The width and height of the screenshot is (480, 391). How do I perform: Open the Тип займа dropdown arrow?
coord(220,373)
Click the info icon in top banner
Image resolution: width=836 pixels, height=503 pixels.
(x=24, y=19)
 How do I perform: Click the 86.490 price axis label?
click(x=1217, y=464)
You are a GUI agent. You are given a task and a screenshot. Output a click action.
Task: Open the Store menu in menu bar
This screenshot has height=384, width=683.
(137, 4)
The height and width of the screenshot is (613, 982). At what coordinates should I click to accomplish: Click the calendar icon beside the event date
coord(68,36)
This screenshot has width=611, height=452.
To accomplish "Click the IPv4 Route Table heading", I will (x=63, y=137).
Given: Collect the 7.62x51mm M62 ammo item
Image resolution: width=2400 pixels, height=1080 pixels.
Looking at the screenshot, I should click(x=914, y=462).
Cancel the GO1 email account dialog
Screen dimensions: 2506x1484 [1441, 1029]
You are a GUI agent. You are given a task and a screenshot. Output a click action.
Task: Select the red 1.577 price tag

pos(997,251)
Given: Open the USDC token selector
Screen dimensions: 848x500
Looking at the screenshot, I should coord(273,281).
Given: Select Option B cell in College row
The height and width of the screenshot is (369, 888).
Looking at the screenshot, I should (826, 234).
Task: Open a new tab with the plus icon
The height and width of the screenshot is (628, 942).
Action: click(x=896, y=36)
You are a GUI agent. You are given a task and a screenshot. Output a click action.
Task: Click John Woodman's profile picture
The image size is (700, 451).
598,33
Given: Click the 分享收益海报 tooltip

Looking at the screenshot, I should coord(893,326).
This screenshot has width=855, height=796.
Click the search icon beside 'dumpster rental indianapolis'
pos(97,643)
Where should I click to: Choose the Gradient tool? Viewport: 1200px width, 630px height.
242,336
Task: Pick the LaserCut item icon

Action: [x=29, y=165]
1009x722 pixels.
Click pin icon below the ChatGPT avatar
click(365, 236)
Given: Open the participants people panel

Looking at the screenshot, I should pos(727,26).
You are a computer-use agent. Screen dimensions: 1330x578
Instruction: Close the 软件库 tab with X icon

▬▬▬

▸ Prompt: After locating the line containing "Task: Click John Woodman's profile picture", write out that line and all remaining lines of the records exactly, with nothing added.

▸ Expected answer:
Task: Click John Woodman's profile picture
The image size is (700, 451).
598,33
Given: Click the 分享收益海报 tooltip

Looking at the screenshot, I should coord(893,326).
This screenshot has width=855, height=796.
Click the search icon beside 'dumpster rental indianapolis'
pos(97,643)
Where should I click to: Choose the Gradient tool? Viewport: 1200px width, 630px height.
242,336
Task: Pick the LaserCut item icon

Action: [x=29, y=165]
1009x722 pixels.
Click pin icon below the ChatGPT avatar
click(365, 236)
Given: Open the participants people panel

Looking at the screenshot, I should pos(727,26).
You are a computer-use agent. Screen dimensions: 1330x578
Instruction: Close the 软件库 tab with X icon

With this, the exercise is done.